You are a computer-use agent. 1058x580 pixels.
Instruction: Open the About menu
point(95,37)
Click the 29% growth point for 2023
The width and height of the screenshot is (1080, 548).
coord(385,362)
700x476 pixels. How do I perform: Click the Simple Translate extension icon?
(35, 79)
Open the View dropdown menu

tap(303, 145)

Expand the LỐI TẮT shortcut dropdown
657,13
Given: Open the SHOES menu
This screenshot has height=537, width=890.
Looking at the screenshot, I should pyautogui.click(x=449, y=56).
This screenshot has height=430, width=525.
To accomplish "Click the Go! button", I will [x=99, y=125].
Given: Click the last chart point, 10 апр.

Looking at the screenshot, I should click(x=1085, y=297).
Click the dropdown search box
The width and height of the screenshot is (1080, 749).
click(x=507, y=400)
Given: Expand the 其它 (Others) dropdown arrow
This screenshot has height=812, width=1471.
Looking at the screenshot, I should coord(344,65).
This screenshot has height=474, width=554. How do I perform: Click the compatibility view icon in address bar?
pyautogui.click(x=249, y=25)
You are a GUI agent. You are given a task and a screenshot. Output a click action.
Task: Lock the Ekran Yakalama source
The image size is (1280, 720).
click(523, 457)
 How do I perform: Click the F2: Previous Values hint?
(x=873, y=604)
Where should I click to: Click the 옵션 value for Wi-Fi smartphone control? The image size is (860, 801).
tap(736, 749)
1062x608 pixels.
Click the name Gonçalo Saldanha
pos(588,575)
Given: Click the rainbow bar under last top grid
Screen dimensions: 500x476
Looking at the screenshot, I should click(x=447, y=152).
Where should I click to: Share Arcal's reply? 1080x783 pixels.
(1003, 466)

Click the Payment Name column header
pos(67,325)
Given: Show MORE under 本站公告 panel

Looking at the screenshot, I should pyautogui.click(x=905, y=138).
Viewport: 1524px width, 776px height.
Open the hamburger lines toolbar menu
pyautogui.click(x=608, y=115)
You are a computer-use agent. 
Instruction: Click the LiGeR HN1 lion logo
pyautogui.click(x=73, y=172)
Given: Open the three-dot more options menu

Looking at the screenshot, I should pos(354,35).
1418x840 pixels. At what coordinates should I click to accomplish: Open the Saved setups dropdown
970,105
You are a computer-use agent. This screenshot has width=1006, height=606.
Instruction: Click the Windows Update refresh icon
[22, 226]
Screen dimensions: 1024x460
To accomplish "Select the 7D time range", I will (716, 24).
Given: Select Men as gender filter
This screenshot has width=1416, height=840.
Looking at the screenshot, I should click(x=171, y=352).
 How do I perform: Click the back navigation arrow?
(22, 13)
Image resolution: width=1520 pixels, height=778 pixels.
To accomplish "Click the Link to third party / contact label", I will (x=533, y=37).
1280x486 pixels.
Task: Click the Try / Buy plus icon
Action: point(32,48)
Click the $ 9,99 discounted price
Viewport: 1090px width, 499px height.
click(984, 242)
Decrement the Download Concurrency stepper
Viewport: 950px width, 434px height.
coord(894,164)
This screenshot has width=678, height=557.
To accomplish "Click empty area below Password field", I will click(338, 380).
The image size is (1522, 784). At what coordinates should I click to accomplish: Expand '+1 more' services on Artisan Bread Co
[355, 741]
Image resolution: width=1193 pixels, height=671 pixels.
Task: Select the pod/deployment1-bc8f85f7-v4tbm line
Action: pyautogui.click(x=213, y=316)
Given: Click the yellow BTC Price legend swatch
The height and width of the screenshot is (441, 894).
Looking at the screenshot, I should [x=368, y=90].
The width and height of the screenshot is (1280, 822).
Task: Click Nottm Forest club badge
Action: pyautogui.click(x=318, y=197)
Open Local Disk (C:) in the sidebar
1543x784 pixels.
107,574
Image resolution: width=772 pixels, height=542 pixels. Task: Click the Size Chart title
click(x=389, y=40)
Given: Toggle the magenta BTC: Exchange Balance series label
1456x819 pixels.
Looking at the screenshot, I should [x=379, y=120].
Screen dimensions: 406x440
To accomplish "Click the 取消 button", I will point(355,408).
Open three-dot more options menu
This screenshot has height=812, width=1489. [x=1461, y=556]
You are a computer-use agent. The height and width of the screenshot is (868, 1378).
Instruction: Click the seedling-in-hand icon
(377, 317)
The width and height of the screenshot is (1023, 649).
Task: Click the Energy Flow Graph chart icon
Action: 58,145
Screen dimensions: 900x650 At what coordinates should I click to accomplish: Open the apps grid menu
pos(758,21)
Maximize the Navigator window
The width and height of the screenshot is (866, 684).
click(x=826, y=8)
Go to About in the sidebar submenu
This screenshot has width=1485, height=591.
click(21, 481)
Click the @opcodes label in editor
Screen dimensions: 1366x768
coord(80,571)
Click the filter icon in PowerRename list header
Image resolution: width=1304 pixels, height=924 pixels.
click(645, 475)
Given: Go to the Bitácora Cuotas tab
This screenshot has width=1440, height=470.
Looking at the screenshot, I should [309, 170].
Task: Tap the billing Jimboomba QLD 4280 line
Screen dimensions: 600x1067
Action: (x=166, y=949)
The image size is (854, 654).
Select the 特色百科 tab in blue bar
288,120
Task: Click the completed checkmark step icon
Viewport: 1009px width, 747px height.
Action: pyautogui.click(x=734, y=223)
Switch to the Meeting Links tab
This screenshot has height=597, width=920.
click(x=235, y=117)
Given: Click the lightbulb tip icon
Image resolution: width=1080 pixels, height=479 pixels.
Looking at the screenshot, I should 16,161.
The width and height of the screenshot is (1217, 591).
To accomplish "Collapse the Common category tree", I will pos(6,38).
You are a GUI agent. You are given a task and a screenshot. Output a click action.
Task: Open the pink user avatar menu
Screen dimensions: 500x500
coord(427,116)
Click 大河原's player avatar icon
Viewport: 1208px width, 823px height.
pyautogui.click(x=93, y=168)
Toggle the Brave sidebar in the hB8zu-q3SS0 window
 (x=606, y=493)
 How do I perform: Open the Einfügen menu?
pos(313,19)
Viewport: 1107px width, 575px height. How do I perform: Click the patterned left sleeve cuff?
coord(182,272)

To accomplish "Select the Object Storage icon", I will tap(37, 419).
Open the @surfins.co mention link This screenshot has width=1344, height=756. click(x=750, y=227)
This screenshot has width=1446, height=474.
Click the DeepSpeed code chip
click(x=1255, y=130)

§ **Your goal**:
Give back every line from the beginning of the records through the line holding "Given: Click the rainbow", exactly as it reads, and leave out the rest.

§ **Solution**:
You are a computer-use agent. 1058x580 pixels.
Instruction: Open the About menu
point(95,37)
Click the 29% growth point for 2023
The width and height of the screenshot is (1080, 548).
coord(385,362)
700x476 pixels. How do I perform: Click the Simple Translate extension icon?
(35, 79)
Open the View dropdown menu

tap(303, 145)

Expand the LỐI TẮT shortcut dropdown
657,13
Given: Open the SHOES menu
This screenshot has height=537, width=890.
Looking at the screenshot, I should pyautogui.click(x=449, y=56).
This screenshot has height=430, width=525.
To accomplish "Click the Go! button", I will [x=99, y=125].
Given: Click the last chart point, 10 апр.

Looking at the screenshot, I should click(x=1085, y=297).
Click the dropdown search box
The width and height of the screenshot is (1080, 749).
click(x=507, y=400)
Given: Expand the 其它 (Others) dropdown arrow
This screenshot has height=812, width=1471.
Looking at the screenshot, I should coord(344,65).
This screenshot has height=474, width=554. How do I perform: Click the compatibility view icon in address bar?
pyautogui.click(x=249, y=25)
You are a GUI agent. You are given a task and a screenshot. Output a click action.
Task: Lock the Ekran Yakalama source
The image size is (1280, 720).
click(523, 457)
 How do I perform: Click the F2: Previous Values hint?
(x=873, y=604)
Where should I click to: Click the 옵션 value for Wi-Fi smartphone control? The image size is (860, 801).
tap(736, 749)
1062x608 pixels.
Click the name Gonçalo Saldanha
pos(588,575)
Given: Click the rainbow bar under last top grid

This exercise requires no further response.